> _EXERCISE OBJECTIVE_
Take the line that contains "Edit rule with Regel Bearbeiten" as the first and the last line of the material as the final one; set down exactly the lines in that span.

> _DATASET CONTENT_
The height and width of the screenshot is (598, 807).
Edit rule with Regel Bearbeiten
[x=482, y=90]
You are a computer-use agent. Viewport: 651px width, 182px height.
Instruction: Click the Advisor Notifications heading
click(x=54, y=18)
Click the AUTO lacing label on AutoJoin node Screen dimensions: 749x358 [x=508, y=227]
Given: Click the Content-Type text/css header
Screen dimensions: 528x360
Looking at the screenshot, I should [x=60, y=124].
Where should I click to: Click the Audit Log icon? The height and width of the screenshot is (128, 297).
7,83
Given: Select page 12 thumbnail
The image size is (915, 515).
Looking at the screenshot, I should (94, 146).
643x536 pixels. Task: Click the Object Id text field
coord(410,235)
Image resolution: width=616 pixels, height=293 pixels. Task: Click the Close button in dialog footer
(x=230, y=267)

> _REPLY TO THE EXERCISE_
Edit rule with Regel Bearbeiten
[x=482, y=90]
You are a computer-use agent. Viewport: 651px width, 182px height.
Instruction: Click the Advisor Notifications heading
click(x=54, y=18)
Click the AUTO lacing label on AutoJoin node Screen dimensions: 749x358 [x=508, y=227]
Given: Click the Content-Type text/css header
Screen dimensions: 528x360
Looking at the screenshot, I should [x=60, y=124].
Where should I click to: Click the Audit Log icon? The height and width of the screenshot is (128, 297).
7,83
Given: Select page 12 thumbnail
The image size is (915, 515).
Looking at the screenshot, I should (94, 146).
643x536 pixels. Task: Click the Object Id text field
coord(410,235)
Image resolution: width=616 pixels, height=293 pixels. Task: Click the Close button in dialog footer
(x=230, y=267)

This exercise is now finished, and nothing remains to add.